Item da tarefa 1:
Segundo o texto sobre o pronunciamento de Lula, qual será a duração da fala em cadeia nacional?
Item da tarefa 2:
Prossiga o texto sobre o pronunciamento de Lula no 7 de Setembro a partir da última frase apresentada.

Texto fornecido:
********************

O presidente do Tribunal Superior Eleitoral (TSE), Kássio Nunes Marques, autorizou o pronunciamento de Luiz Inácio Lula da Silva em cadeia nacional sobre o 7 de Setembro. A transmissão será feita na noite deste domingo (6), após decisão tomada na última sexta-feira (4).
A legislação prevê exceções para casos de “grave e urgente necessidade pública”. Ao analisar o pedido, Nunes Marques considerou que a fala atende ao interesse público e que o 7 de Setembro tem “significado histórico e institucional autônomo” em relação às funções de governo e às atribuições da Presidência da República como Chefia de Estado.
Conteúdo do pronunciamento
O presidente do TSE afirmou não ter identificado finalidade eleitoral ou promoção da atual gestão federal no conteúdo apresentado pela Secretaria de Comunicação Social (Secom).
O pronunciamento terá três minutos e 43 segundos. O texto aborda a soberania nacional e destaca riquezas brasileiras, incluindo os minerais críticos e o petróleo da Margem Equatorial.

********************

Dados de entrada:
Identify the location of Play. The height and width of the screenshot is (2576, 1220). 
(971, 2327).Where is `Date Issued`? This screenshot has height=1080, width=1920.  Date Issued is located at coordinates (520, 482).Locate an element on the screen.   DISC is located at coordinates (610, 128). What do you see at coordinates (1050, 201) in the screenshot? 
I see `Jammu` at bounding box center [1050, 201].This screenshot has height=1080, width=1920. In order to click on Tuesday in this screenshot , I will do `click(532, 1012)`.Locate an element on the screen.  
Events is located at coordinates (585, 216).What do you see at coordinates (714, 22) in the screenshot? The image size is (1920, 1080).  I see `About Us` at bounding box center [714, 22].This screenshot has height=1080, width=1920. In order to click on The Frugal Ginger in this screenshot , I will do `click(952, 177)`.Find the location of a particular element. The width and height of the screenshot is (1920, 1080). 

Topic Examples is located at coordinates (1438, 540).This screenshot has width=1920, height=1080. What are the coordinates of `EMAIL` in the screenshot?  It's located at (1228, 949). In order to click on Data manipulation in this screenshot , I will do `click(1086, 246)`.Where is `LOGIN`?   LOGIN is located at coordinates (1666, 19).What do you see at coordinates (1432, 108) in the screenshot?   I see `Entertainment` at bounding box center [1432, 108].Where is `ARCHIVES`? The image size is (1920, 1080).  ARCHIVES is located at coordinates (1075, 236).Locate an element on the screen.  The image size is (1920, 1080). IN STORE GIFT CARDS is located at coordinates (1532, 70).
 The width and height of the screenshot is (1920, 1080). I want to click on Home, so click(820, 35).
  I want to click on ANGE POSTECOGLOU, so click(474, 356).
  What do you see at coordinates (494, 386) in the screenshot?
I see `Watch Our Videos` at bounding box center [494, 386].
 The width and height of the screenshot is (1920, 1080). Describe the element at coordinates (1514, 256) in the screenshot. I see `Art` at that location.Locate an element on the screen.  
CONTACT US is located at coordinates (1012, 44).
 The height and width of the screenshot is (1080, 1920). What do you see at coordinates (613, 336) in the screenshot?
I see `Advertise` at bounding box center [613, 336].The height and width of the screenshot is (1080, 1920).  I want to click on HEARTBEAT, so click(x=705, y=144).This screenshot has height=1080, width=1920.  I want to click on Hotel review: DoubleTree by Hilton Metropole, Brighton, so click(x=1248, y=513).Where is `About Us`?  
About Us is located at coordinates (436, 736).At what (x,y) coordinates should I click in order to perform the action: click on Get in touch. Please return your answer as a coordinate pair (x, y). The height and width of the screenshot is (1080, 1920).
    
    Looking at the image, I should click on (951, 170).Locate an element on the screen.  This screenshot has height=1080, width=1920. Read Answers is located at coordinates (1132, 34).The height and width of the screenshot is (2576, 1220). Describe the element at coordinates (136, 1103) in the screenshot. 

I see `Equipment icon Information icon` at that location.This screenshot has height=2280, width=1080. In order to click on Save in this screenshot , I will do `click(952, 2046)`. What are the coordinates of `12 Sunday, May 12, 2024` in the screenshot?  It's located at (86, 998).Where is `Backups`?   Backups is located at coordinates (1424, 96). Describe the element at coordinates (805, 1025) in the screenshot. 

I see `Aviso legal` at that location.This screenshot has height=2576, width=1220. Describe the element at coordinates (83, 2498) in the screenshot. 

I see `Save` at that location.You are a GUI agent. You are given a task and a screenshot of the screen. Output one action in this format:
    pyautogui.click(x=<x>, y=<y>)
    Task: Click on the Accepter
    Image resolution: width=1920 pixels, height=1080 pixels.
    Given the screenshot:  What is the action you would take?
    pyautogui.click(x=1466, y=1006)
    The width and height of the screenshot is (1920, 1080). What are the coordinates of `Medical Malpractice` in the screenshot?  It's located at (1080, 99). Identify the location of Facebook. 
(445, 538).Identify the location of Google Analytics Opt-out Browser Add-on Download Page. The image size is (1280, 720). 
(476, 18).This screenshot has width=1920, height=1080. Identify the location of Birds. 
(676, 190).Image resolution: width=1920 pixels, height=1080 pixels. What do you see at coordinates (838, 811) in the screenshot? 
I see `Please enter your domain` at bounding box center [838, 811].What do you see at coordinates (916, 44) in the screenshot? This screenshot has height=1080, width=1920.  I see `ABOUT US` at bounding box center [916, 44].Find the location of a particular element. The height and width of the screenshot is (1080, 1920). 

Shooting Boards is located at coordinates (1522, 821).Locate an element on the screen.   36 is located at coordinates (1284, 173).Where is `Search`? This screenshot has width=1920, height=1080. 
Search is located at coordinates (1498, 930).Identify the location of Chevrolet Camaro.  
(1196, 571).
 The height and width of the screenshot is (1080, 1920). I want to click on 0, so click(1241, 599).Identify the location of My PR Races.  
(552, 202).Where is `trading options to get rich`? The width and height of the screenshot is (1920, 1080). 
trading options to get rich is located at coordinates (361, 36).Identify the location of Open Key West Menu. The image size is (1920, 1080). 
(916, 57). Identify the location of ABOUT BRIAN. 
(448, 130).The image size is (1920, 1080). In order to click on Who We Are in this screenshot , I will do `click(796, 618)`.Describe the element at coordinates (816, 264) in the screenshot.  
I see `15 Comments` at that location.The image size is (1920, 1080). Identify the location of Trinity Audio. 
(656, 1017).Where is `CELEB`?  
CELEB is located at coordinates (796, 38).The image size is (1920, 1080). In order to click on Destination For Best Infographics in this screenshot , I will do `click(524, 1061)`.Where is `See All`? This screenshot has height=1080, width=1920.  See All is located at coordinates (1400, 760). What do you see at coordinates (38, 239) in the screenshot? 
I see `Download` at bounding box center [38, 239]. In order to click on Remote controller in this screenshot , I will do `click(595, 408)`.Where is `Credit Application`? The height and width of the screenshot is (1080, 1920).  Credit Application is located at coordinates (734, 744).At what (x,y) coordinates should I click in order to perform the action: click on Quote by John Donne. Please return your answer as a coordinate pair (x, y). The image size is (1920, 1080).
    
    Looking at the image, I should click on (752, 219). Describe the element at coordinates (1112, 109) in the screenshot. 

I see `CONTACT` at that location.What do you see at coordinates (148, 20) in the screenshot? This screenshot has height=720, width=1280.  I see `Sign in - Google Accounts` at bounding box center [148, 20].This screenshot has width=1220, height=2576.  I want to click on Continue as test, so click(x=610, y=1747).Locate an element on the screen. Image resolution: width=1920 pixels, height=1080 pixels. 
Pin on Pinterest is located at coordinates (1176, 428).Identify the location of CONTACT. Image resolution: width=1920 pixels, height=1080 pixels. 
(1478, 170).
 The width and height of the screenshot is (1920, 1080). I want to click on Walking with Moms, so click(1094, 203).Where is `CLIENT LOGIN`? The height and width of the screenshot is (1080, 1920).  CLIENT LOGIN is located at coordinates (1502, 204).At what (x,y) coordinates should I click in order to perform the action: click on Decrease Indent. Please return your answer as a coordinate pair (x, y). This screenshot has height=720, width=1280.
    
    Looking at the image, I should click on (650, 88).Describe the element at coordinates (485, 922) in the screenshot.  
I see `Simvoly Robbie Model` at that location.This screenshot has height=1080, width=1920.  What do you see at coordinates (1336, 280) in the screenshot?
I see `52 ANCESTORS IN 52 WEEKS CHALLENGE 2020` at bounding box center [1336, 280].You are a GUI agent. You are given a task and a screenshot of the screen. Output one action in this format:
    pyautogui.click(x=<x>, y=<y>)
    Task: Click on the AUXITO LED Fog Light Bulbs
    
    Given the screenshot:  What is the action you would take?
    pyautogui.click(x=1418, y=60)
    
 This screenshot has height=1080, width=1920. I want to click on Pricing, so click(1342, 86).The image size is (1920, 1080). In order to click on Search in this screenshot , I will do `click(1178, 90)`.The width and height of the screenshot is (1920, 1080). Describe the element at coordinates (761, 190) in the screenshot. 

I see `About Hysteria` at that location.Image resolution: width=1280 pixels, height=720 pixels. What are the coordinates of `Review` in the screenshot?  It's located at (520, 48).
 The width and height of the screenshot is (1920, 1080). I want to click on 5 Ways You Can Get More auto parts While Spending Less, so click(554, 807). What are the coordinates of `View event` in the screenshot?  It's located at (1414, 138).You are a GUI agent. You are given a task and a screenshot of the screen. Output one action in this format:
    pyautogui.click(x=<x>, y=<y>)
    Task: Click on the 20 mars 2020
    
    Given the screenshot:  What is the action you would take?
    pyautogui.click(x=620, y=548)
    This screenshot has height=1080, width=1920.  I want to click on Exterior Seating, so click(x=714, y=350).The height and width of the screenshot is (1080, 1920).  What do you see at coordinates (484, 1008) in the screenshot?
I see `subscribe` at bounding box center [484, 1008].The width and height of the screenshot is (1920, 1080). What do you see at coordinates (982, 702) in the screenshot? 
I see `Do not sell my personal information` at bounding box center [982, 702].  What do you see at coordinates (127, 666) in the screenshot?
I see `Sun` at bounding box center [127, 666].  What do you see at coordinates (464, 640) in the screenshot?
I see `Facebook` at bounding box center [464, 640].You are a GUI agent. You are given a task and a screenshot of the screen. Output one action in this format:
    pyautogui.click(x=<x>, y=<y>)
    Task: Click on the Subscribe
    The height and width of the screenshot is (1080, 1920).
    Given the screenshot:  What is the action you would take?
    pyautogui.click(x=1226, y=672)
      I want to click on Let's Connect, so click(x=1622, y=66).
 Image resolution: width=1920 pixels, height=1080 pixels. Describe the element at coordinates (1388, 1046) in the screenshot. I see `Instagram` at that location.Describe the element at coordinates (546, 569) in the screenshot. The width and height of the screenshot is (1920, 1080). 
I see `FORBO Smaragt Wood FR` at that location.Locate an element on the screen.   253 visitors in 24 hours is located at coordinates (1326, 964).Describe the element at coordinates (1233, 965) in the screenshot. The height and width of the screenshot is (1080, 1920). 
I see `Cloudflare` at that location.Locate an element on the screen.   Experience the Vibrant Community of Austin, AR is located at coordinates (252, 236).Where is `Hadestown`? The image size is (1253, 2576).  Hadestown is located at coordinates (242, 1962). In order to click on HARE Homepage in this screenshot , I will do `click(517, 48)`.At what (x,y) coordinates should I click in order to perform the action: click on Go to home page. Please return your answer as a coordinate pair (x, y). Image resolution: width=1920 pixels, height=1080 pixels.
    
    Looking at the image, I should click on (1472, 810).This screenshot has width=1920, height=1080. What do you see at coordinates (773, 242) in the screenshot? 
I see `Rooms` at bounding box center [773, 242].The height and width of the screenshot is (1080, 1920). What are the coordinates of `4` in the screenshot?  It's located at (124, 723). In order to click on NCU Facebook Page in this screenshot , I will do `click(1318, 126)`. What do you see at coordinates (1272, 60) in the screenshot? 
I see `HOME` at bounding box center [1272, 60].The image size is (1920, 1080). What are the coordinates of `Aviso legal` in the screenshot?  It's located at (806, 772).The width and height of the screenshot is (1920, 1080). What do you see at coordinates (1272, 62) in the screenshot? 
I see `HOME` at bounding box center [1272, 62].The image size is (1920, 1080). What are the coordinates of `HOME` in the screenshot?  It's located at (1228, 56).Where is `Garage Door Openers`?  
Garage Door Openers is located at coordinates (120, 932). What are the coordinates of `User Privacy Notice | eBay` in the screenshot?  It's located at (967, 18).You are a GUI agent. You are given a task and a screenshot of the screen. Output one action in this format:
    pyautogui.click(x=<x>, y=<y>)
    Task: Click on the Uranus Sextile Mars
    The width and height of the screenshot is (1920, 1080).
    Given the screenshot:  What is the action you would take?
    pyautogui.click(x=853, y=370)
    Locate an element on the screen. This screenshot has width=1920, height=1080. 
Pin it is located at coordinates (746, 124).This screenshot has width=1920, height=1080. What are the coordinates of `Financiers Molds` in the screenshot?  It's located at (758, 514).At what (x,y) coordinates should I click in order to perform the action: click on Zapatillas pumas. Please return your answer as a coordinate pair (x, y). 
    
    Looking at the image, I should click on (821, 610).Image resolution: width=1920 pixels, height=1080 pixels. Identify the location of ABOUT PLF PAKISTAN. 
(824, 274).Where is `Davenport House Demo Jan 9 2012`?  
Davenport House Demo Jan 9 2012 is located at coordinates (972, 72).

********************

Resposta 1:
Três minutos e 43 segundos.

Resposta 2:
Lula dirá que o Brasil não deve se submeter a outros países. “Não somos, e não seremos colônia de ninguém”, afirmará.
A fala também defenderá o livre-comércio. Lula afirmará que nenhum país pode determinar com quem o Brasil deve negociar. O trecho fará referência às tarifas impostas pelos Estados Unidos sobre produtos brasileiros, com alíquotas de 25% e 12,5%.
O presidente abordará ainda a situação econômica e defenderá que os brasileiros alcancem uma “independência financeira”. Também falará sobre a relação entre trabalho e vida pessoal e defenderá mais tempo para os brasileiros e suas famílias, sem mencionar diretamente a Proposta de Emenda à Constituição que prevê o fim da escala 6x1.